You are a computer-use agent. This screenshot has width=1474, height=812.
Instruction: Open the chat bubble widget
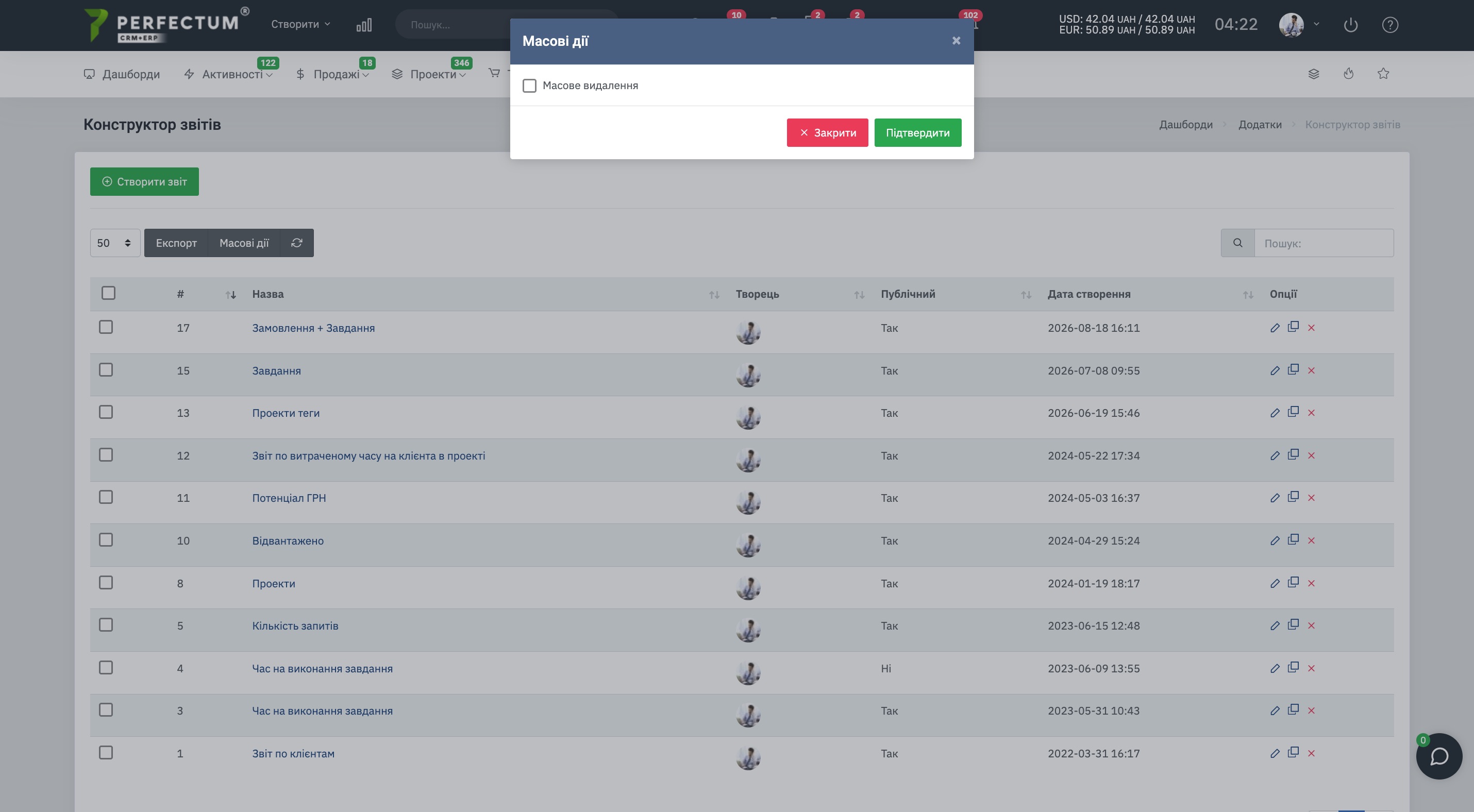coord(1438,756)
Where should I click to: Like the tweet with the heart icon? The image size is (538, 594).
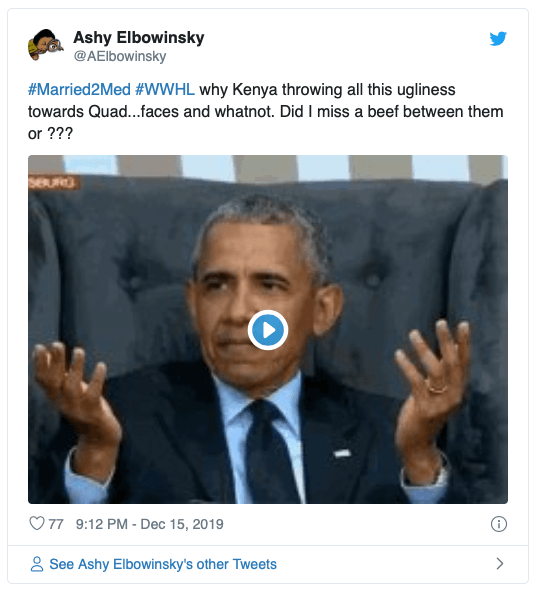(x=37, y=523)
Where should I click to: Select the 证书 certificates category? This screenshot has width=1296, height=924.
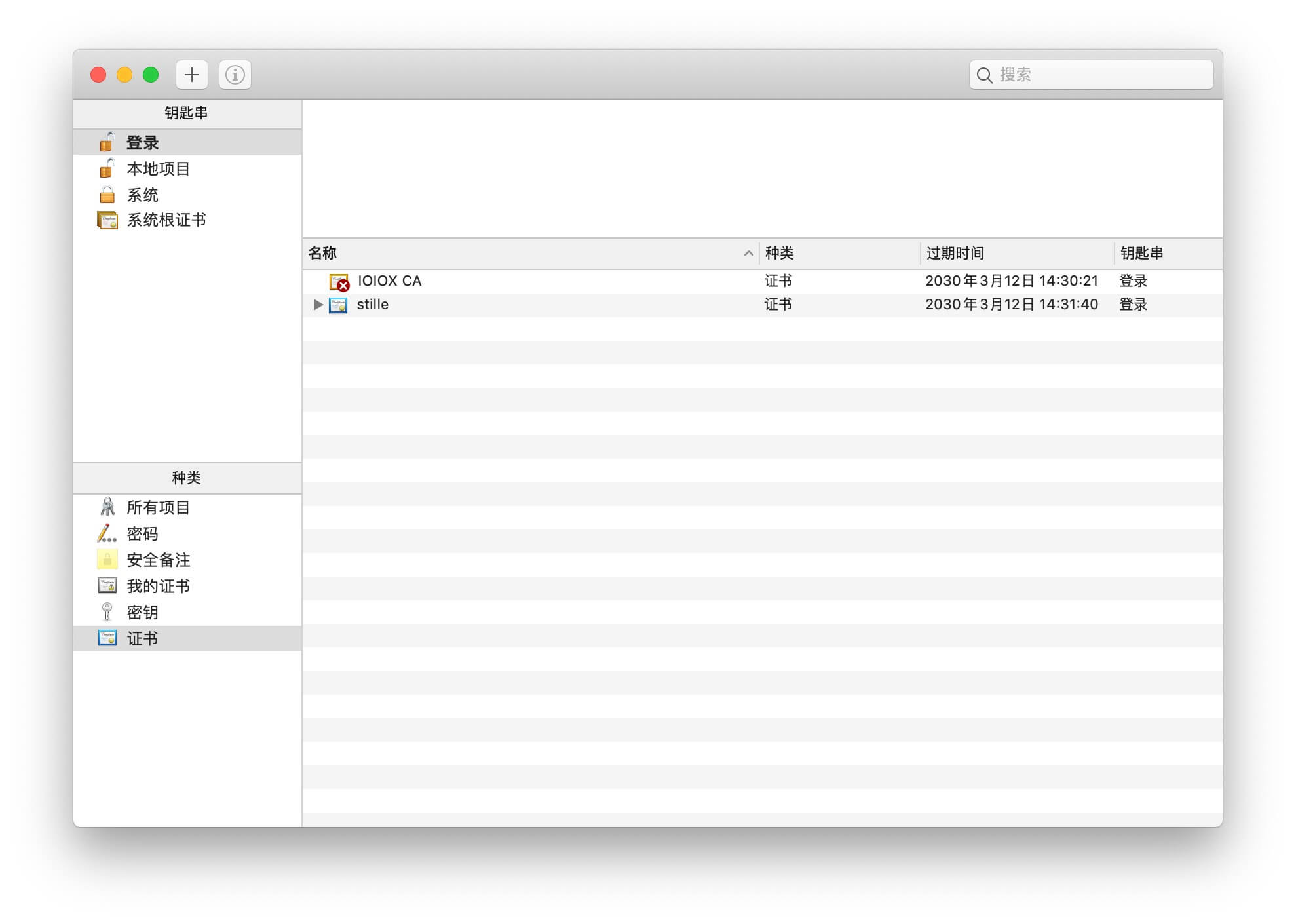[x=142, y=638]
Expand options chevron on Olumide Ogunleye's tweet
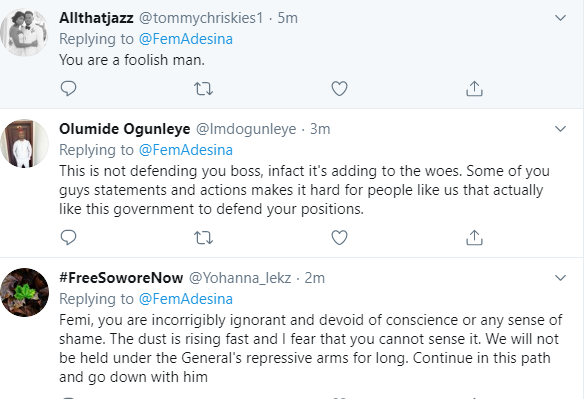This screenshot has width=584, height=399. [x=561, y=129]
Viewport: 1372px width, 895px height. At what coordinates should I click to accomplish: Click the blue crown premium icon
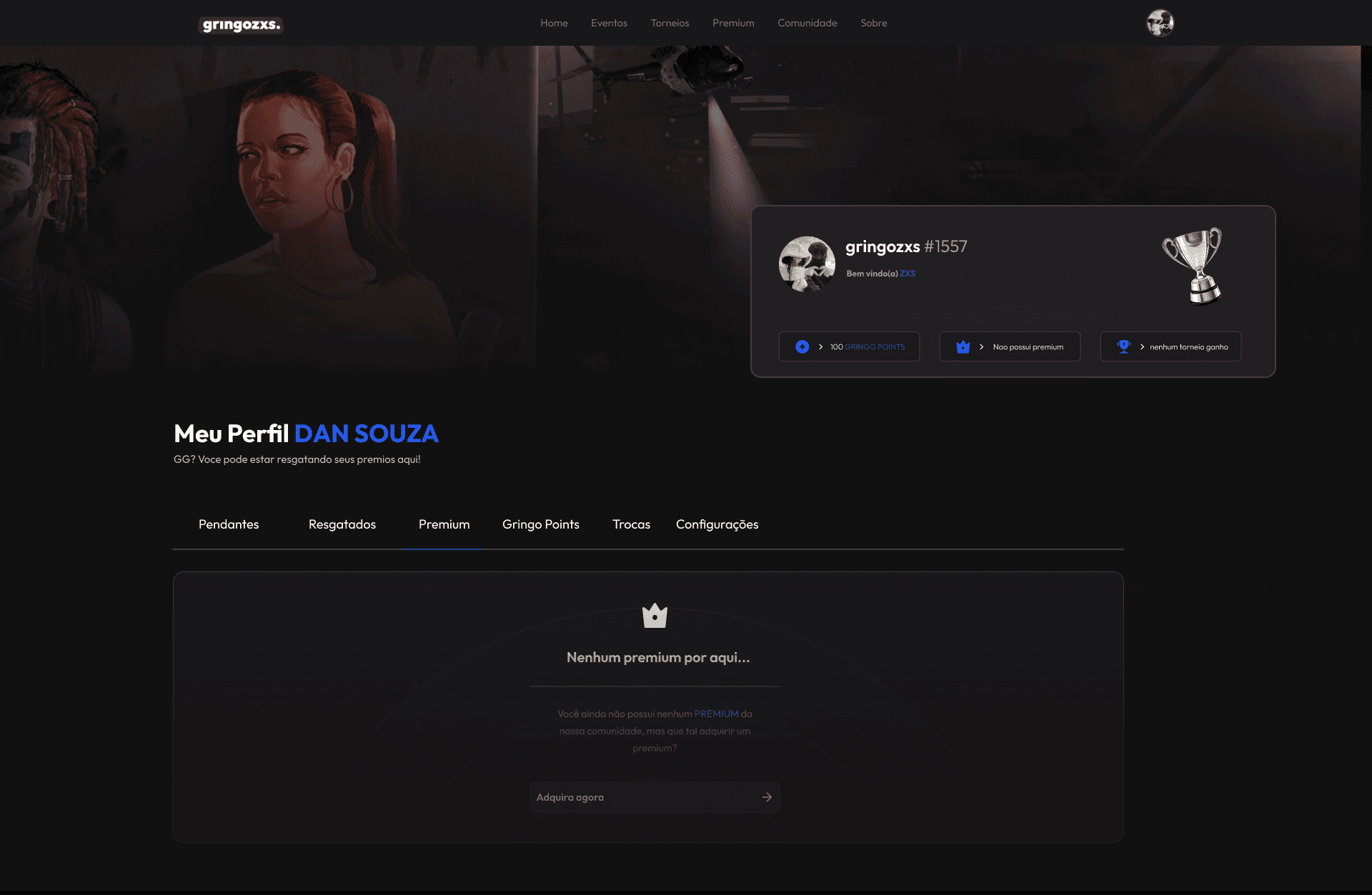tap(963, 346)
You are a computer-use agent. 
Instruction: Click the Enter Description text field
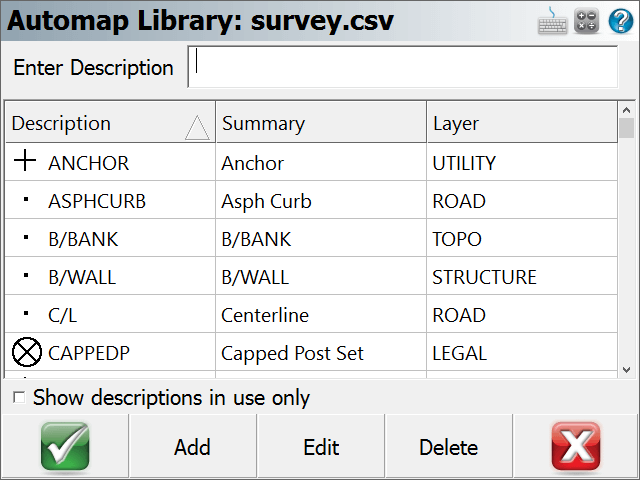(403, 67)
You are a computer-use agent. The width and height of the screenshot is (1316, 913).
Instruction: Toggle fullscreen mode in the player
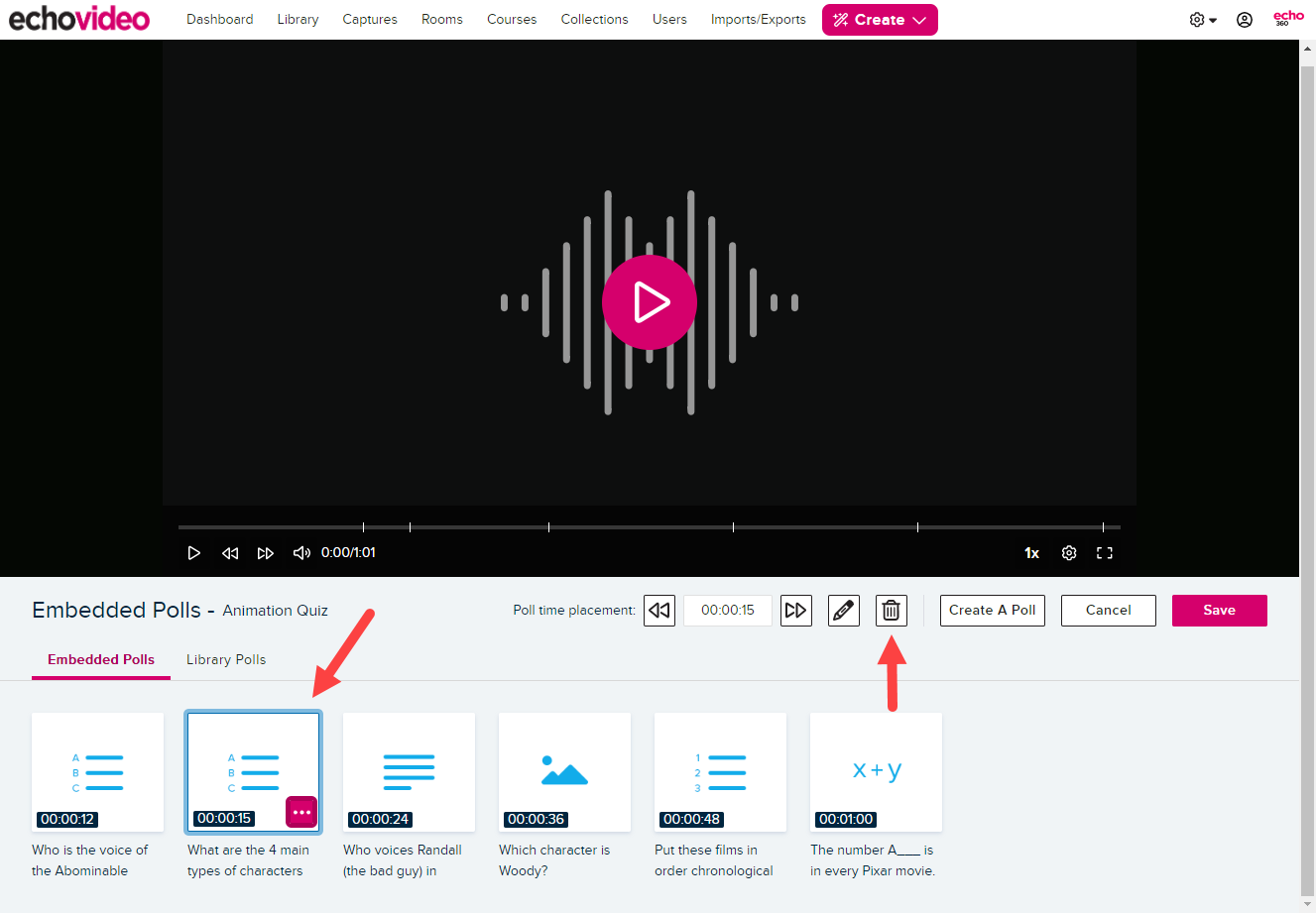(x=1104, y=553)
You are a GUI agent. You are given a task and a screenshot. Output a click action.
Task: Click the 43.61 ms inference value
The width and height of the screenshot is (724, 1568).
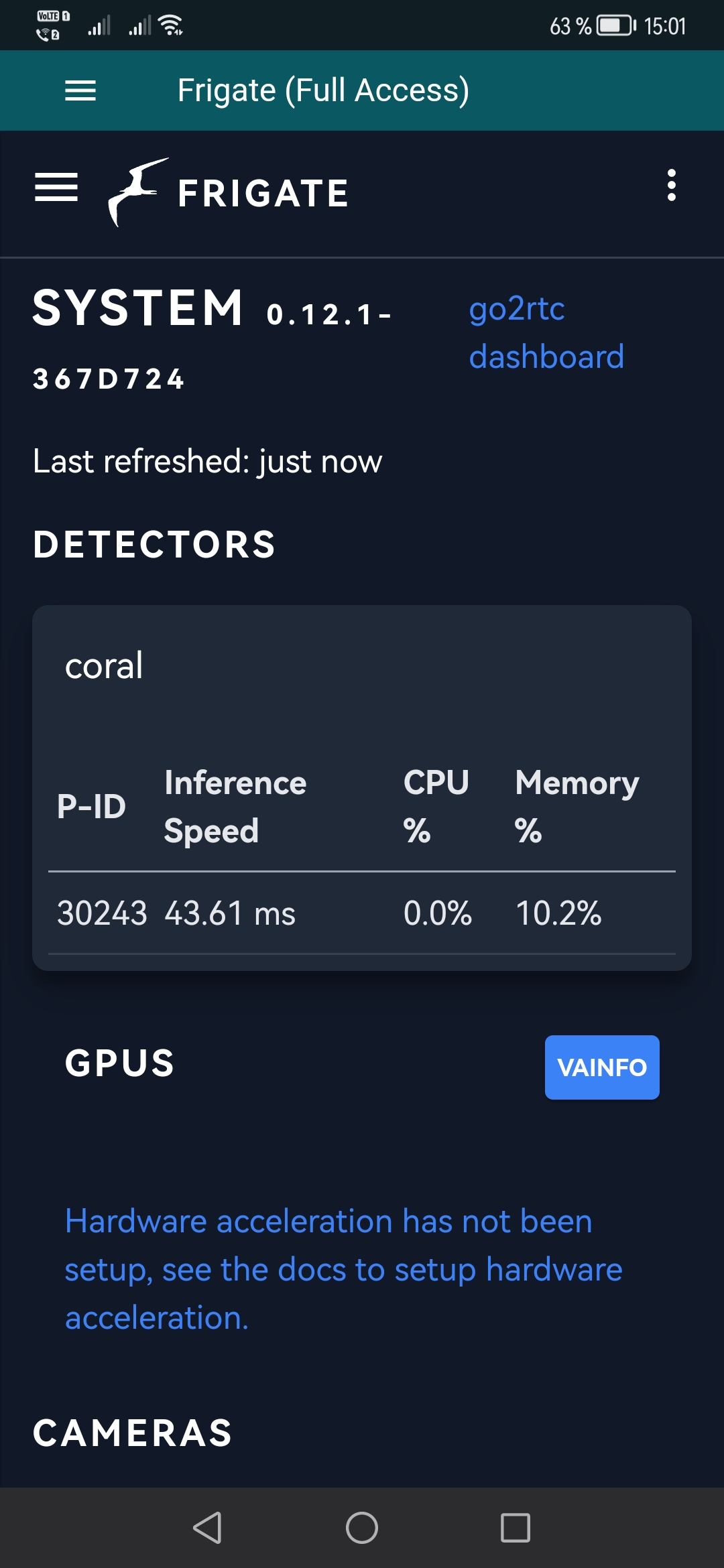pos(230,913)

..............................

Enunciado do exercício:
Imprima toda a listagem acima, linha por linha e sem nenhuma alteração, deixando as imagens de fora da resposta.

Resposta do exercício:
You are a computer-use agent. This screenshot has width=1474, height=812.
Instruction: Open the chat bubble widget
coord(1438,756)
Where should I click to: Like the tweet with the heart icon? The image size is (538, 594).
(x=37, y=523)
Where should I click to: Select the 证书 certificates category? This screenshot has width=1296, height=924.
[x=142, y=638]
Expand options chevron on Olumide Ogunleye's tweet
This screenshot has width=584, height=399. [x=561, y=129]
Viewport: 1372px width, 895px height. At what coordinates should I click to accomplish: Click the blue crown premium icon
tap(963, 346)
You are a computer-use agent. 
Instruction: Click the Enter Description text field
(403, 67)
You are a computer-use agent. The width and height of the screenshot is (1316, 913).
Instruction: Toggle fullscreen mode in the player
(x=1104, y=553)
You are a GUI agent. You are given a task and a screenshot. Output a click action.
Task: Click the 43.61 ms inference value
The width and height of the screenshot is (724, 1568).
pos(230,913)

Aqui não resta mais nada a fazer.